I'm not an expert, but I'd like to venture a response.
In classical logic, "this statement is always false" is equivalent to "this statement is false" because there's no intermediate truth value -- "true" in classical logic means the same thing as "always true".
There's more nuance here under the model theoretic interpretation of such statements:
A sentence is consistent if it is true under at least one interpretation; otherwise it is inconsistent
and
A sentence φ is said to be logically valid if it is satisfied by every interpretation
The particular statement you selected, "this statement is always false" is undecidable. That is, while the logic asserts it must be either true or false, there doesn't exist a procedure to resolve it, as Goedel demonstrated with his Incompleteness Theorems. In Tarski's Hierarchy of Truth, it would flip-flop between truth values. Note that these undecidable propositions have a lot more baggage to unpack in the difference of grammar (all statements are either true or false) vs. proof (our ability to figure out whether a given statement is true or false from axioms).

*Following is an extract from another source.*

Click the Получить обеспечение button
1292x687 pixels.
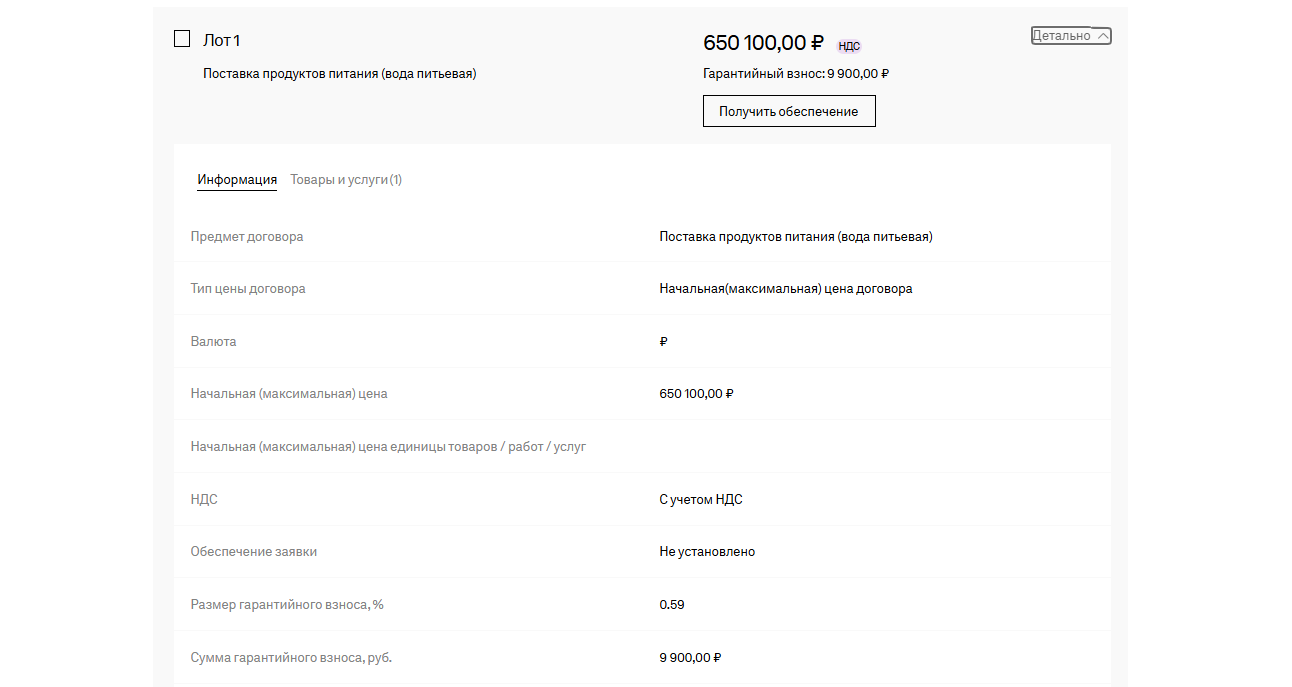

If you didn't intend for an undecidable proposition, then the negation of a tautology could be a good example of "always false" in classical logic.
In modal logic, we have more truth values and thus more room to maneuver. In Kripke Semantics, for example:
"possibly A" is defined as equivalent to "not necessarily not A"
If you intended to ask, is "this statement is false" undecidable in both classical and modal logic, then in general I think the answer is yes.